The police department
has been testing different
models of the devices for at least four years, but a lack of funding has kept it from implementing its own body camera program.
“This has been in the works here for years and years and years,’’ police Chief Bryce Johnson told The Juneau Empire. “We’ve been working toward this for some time.’’
The city got help from the U.S. Department of Justice in September, when the federal agency awarded the department a $25,000 grant to help purchase 40 body cameras. But in order to secure the funds, the city must put up nearly $27,000 on its own.
The police department can cover about $7,000 of the total, but is asking the Juneau Assembly to appropriate the remainder in asset forfeiture funds.
“Usually what we’re talking about here is illegal drug money,’’ Johnson said. “These funds are designed to pay for things like this. This is what we’re supposed to be doing with them.’’

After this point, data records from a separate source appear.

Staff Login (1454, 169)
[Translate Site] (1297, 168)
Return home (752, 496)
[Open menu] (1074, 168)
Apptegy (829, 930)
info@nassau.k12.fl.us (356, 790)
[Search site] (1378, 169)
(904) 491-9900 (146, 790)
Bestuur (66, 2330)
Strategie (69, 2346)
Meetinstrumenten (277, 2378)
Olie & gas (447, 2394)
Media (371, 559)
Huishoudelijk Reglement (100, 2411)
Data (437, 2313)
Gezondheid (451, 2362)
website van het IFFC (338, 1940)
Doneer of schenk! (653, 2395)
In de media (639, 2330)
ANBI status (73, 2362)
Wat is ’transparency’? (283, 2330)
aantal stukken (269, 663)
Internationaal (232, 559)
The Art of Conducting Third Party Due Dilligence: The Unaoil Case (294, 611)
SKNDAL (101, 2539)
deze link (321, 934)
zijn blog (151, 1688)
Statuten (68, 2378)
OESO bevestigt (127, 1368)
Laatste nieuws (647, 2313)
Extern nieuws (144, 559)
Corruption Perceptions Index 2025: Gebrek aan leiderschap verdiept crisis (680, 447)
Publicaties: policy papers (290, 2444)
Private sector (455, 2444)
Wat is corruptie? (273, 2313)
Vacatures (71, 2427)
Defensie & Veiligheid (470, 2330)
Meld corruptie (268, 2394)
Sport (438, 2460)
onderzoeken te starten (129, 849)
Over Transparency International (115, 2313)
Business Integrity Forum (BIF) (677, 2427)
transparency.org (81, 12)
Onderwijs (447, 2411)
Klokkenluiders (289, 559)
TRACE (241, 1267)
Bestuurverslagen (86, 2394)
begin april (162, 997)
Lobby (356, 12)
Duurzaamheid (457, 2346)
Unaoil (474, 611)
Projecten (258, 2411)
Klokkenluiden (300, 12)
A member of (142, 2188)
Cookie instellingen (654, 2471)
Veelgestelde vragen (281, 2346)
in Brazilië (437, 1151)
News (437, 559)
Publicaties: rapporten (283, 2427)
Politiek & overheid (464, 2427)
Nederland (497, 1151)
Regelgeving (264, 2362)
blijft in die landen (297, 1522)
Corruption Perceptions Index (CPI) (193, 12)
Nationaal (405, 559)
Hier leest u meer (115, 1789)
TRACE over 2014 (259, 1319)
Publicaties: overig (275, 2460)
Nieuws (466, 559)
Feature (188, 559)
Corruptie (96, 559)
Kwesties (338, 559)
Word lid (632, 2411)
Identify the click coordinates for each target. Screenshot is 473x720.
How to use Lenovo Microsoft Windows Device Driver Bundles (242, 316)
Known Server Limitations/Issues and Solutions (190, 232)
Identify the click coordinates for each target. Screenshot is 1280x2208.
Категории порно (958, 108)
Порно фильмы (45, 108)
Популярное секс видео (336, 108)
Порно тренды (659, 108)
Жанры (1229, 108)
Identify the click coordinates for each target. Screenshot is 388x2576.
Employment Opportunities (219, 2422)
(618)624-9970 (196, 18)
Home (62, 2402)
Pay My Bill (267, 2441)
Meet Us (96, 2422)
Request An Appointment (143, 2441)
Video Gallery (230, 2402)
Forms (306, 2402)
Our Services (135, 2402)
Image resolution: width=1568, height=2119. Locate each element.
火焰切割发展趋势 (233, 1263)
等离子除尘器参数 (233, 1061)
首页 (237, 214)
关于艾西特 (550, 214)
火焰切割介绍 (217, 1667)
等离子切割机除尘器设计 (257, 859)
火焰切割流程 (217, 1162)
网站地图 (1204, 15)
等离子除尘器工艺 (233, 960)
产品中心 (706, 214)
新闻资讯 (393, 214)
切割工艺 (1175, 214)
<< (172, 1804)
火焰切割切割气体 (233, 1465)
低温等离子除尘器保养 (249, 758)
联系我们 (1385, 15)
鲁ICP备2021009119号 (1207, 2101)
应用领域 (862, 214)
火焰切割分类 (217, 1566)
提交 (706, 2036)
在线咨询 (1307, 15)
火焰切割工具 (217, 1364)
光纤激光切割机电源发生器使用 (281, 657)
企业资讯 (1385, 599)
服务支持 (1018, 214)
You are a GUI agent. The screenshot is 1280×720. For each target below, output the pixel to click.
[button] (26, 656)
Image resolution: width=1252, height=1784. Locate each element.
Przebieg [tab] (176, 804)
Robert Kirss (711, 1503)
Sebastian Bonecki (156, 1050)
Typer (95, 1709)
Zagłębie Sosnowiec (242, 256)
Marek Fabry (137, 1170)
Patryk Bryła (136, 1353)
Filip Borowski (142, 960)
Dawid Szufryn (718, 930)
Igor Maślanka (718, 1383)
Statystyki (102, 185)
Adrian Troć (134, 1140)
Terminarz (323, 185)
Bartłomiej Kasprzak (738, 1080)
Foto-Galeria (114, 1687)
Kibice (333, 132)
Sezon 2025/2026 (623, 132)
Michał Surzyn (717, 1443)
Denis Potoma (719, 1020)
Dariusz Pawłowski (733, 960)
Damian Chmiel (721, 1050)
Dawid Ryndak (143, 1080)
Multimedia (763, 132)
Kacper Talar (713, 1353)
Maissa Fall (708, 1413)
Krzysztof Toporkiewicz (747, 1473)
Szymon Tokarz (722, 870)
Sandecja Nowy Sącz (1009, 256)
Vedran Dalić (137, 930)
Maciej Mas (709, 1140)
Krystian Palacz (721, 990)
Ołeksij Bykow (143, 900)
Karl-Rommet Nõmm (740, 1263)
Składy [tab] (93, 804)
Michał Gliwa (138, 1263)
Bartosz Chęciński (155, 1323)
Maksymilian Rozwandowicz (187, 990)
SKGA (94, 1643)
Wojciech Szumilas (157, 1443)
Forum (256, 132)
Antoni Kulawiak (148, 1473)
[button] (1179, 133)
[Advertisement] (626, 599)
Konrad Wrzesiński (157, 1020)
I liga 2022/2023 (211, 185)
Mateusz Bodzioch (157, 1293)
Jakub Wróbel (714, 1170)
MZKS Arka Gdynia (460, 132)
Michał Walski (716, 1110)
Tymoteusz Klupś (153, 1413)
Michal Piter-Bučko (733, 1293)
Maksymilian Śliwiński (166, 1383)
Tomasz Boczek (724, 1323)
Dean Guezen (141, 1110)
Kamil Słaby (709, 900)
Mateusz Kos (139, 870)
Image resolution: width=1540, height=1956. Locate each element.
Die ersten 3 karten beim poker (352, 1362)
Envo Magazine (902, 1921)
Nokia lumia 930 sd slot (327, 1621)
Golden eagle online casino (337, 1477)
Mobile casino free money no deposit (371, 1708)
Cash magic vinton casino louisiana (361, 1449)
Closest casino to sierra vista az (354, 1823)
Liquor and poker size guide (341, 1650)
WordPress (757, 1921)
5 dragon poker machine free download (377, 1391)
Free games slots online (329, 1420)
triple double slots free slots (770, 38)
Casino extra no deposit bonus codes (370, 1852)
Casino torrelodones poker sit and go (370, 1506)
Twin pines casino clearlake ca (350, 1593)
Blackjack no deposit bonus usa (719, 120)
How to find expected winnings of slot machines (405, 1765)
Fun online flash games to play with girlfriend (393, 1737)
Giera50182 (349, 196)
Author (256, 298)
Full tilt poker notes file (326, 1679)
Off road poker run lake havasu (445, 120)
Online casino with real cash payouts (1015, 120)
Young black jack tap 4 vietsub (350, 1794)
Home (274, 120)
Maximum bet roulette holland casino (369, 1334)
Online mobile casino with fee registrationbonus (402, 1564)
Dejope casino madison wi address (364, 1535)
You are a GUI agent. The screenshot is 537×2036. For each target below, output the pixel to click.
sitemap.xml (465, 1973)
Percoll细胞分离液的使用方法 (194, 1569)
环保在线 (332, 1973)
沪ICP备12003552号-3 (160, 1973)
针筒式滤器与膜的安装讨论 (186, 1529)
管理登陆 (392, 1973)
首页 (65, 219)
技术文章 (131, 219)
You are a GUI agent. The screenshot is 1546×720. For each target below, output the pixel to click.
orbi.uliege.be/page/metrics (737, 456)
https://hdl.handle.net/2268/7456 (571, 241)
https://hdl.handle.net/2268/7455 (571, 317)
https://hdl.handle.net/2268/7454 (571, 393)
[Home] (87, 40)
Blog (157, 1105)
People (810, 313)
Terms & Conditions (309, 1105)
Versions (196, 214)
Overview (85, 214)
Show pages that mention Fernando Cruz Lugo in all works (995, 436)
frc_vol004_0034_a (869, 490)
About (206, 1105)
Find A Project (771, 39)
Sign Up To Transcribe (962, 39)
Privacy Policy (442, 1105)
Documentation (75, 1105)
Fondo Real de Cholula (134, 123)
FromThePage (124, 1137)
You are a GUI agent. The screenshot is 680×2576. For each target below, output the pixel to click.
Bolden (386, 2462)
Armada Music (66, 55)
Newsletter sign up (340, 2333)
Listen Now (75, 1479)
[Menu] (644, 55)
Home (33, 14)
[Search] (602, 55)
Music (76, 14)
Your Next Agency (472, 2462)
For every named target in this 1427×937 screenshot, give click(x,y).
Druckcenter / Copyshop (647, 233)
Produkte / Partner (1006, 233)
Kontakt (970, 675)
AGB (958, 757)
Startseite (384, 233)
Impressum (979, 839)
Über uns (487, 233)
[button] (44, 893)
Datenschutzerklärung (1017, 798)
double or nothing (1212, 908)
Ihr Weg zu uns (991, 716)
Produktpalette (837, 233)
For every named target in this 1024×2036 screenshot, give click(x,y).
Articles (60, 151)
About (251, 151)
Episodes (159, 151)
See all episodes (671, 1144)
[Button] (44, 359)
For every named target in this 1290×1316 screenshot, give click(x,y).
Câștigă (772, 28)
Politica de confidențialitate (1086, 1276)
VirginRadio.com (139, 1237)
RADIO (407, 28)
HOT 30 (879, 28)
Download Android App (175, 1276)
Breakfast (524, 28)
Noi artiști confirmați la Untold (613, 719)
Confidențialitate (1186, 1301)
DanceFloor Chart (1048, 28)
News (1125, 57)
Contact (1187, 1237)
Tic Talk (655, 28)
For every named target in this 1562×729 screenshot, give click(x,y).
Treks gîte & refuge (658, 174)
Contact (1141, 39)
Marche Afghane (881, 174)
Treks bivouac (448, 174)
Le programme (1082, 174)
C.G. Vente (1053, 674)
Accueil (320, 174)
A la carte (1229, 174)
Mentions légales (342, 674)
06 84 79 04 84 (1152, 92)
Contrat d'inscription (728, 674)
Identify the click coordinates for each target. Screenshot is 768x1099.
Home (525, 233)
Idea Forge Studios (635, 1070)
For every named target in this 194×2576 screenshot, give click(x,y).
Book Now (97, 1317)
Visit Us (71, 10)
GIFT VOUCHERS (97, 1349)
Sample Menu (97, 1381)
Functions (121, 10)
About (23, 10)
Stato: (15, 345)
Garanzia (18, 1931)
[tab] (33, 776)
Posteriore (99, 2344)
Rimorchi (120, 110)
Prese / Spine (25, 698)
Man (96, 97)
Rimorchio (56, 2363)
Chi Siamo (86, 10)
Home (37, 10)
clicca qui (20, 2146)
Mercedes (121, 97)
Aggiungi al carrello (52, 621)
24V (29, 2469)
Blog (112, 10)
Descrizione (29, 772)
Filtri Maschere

The department has used the money seized during arrests in the past to fund its school resource officer program and its K-9 unit.
The Assembly will decide on the funding proposal next week.
Even if the Assembly approves the funds, Johnson said the department would still need about another year to determine the model of camera it wants to use and to strengthen its body camera policy.
Other police departments in the state have already equipped officers with body cameras, such as the Kenai and Kodiak police departments. Johnson acknowledged Juneau’s slow pace in starting its own program but said the department could learn from some of the other agencies.
“We’re not on the cutting edge here; we’re not blazing the trail,’’ Johnson said. “We are three or four years behind, but that’s where we want to be. We can learn from other agencies’ struggles.’’
Deputy City Manager Mila Cosgrove told the Empire on Friday that the Juneau manager’s office will recommend that the Assembly pass the ordinance designating the funding for the city’s body camera program.
“From where Rorie (Watt, the city manager) and I stand, this seems like a reasonable thing to do,’’ Cosgrove said.